Upper-class Egyptians are, in a sense, burdened by a past ubiquitously invoked by the village

migrant, if only fleetingly by the attire of the galabiyya in the streets of Cairo, that must actively be

denied in the present. It is not that 18th century romps play no part in Egyptian history or that they

do not belong to Egyptians, because a colonial legacy has assured that they do, but that the

handmade object is necessarily incompatible with Egyptian bourgeois display. Within the confines of

contemporary habits and modes of accumulation, upper-class living denies material evidence of

peasant life; objects and habits of such life are axiomatically interpolated as artifacts that may bear

witness against the bourgeois, urban family.

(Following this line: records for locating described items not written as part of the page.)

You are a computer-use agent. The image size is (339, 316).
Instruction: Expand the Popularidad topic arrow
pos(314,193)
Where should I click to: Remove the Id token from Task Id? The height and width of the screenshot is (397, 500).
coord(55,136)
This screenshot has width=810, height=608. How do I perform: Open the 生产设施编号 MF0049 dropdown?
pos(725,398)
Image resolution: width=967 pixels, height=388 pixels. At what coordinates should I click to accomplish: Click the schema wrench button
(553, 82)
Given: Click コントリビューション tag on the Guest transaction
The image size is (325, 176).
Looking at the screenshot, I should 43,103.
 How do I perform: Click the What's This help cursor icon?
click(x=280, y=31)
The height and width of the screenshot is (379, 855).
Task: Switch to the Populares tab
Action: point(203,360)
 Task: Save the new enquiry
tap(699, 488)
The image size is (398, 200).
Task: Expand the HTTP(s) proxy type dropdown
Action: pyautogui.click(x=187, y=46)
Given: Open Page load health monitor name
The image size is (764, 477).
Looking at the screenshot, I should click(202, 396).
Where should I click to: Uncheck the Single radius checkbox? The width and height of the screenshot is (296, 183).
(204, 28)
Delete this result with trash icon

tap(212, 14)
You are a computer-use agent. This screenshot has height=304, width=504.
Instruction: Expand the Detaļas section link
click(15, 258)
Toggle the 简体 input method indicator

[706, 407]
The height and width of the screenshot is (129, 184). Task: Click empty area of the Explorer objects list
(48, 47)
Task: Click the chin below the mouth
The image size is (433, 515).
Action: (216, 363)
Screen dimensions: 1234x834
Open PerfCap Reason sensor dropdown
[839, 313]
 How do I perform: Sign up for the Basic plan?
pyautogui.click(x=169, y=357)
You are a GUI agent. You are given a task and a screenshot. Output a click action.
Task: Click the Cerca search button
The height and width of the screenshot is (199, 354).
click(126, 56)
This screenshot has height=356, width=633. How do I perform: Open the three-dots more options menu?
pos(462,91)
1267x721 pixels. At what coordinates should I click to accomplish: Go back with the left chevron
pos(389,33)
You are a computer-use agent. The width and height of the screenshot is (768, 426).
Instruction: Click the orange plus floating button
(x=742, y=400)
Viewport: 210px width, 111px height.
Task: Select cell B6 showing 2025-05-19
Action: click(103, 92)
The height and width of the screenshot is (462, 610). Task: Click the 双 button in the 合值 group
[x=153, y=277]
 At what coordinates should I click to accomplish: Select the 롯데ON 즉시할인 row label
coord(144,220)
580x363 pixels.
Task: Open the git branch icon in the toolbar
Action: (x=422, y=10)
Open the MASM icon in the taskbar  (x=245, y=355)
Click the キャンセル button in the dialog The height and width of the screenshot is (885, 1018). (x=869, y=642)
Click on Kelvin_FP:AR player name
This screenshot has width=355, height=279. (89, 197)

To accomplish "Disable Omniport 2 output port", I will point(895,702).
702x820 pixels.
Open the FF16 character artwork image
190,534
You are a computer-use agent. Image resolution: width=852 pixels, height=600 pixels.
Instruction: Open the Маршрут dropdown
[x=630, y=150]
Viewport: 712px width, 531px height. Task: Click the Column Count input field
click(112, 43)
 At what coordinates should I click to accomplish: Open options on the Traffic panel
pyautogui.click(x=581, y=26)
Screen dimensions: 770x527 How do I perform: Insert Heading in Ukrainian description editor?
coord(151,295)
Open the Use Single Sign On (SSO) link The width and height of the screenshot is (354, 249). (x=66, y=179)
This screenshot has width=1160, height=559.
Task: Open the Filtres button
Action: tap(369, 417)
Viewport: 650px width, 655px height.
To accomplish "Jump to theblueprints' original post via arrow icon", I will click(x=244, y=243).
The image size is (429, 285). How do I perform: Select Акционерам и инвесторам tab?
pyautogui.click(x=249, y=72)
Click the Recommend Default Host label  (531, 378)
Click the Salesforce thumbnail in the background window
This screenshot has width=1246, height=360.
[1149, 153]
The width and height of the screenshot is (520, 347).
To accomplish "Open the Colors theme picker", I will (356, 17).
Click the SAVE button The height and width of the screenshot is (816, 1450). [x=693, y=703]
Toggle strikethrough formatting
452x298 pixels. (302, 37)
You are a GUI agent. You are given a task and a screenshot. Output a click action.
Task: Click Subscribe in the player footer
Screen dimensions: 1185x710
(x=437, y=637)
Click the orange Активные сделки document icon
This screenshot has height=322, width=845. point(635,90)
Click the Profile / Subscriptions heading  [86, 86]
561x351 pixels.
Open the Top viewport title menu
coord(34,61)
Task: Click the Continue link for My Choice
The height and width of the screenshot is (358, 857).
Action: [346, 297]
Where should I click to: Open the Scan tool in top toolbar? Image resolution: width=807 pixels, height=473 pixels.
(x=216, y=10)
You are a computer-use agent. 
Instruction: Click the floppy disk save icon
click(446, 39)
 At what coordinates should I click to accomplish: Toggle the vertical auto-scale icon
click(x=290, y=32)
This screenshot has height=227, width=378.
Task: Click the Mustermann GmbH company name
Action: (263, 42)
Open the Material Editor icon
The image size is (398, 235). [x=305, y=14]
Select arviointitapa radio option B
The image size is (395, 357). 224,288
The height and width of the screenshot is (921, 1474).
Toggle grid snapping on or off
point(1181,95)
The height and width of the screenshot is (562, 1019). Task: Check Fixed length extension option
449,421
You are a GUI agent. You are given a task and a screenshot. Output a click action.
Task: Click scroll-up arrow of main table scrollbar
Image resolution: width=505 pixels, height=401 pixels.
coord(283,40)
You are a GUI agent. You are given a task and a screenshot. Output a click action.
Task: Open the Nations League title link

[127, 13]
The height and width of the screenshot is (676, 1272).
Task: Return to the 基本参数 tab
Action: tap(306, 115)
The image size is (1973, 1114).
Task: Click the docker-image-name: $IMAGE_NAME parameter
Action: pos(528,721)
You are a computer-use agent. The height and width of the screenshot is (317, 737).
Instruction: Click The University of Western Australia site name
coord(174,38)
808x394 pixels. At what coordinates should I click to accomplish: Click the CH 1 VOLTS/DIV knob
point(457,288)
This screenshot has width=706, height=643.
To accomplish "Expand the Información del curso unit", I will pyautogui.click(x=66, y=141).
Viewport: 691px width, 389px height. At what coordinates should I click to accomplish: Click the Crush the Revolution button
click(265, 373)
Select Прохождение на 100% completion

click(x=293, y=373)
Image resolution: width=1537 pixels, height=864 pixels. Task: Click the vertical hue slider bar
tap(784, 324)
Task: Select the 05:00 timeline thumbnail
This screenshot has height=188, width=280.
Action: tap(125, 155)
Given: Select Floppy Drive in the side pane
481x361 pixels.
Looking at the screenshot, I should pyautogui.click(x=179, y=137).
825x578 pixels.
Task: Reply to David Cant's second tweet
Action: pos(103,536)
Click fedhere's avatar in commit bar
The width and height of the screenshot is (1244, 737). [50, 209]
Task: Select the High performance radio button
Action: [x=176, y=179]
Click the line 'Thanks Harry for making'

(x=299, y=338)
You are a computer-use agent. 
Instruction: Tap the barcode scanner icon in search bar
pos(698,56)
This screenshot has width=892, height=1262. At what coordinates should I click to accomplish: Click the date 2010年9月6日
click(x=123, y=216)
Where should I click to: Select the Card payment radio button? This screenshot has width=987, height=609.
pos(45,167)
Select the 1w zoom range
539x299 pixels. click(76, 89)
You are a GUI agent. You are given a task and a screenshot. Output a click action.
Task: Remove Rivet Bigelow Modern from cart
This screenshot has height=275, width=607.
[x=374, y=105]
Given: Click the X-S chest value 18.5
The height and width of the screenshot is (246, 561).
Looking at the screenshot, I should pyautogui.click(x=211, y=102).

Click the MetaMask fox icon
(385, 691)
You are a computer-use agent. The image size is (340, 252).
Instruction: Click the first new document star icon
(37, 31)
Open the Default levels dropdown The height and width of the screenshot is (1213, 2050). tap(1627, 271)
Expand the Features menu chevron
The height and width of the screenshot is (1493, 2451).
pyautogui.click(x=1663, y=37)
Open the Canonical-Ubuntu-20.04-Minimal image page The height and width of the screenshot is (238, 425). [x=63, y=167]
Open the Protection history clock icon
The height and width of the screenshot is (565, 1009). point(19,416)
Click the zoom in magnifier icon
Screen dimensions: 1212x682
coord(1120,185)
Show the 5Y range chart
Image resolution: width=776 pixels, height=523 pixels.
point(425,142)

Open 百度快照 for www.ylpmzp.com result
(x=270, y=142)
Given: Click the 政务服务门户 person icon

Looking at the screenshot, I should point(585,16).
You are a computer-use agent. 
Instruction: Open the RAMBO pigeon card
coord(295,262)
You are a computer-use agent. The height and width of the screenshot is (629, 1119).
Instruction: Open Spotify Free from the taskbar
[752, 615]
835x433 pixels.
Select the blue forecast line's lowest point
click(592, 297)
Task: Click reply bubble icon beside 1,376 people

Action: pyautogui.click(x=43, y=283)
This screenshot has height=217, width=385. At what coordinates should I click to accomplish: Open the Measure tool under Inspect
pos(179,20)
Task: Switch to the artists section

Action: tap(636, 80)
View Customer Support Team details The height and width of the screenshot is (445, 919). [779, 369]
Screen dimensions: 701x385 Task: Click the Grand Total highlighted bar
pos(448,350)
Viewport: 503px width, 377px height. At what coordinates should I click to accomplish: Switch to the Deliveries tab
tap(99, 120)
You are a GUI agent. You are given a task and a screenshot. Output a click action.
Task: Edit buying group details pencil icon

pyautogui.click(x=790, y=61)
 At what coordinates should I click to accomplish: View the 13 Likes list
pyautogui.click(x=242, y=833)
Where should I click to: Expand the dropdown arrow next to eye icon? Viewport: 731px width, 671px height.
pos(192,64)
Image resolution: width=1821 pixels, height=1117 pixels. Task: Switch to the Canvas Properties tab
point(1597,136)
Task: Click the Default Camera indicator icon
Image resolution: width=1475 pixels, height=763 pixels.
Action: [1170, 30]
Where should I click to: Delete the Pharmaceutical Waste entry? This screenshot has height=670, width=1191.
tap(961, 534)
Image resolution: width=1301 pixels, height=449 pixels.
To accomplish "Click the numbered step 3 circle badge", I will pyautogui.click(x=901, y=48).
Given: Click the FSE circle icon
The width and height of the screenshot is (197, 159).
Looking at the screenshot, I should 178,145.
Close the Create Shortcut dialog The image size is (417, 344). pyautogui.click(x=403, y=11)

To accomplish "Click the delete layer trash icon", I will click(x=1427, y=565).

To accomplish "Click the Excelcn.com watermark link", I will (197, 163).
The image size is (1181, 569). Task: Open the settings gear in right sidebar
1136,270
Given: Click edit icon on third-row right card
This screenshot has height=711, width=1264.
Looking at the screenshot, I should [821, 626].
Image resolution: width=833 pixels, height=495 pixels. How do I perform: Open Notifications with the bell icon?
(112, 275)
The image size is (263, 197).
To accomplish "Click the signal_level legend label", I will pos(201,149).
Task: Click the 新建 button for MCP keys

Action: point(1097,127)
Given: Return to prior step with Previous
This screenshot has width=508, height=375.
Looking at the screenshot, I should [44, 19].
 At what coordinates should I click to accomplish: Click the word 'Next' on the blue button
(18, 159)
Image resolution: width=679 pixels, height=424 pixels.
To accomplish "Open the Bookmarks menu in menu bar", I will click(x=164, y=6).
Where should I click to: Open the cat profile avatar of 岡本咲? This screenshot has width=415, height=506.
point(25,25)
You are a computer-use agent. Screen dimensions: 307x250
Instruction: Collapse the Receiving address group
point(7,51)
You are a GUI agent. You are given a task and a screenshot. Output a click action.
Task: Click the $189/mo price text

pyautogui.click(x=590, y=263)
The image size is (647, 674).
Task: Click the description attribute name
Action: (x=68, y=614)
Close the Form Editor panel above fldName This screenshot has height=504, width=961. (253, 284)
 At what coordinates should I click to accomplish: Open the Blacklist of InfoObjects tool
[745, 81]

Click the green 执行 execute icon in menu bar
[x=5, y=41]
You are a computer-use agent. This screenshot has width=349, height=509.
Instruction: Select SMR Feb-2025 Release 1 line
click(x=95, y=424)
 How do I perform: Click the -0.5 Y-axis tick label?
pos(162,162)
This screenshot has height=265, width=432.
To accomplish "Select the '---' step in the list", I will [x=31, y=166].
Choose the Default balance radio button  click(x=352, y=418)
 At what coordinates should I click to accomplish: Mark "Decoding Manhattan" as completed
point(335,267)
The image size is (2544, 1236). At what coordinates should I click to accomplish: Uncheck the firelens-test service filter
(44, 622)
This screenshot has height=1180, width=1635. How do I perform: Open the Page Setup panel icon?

A denial of handmade objects in Egyptian bourgeois display reveals how postcoloniality may

structure the accumulation of symbolic capital and help mediate class divisions; postcoloniality

thereby incites and delimits everyday practices. Viewing the construction of the vitrine through this

postcolonial lens acknowledges the bourgeois Egyptian woman’s uni-directional line of sight, so that

the mistake of citing peasant materiality is mere subtext to a concern for constructing the display

case in accordance with colonial norms.

Yet, to view the practice of building and filling glass display cases as simply a way of

complying with convention or obeying the dictums of home economics textbooks would offer a

very narrow reading. For both of my grandmothers, these glass cases are also filled with gifts from

children and grandchildren; these mementos hold their own amidst glass, mirrors and crystal, so that

the cases both celebrate and pay tribute to the roles these women played in our families. The

construction of these cases has to be read as a creative act, although not necessarily as an

individualistic one.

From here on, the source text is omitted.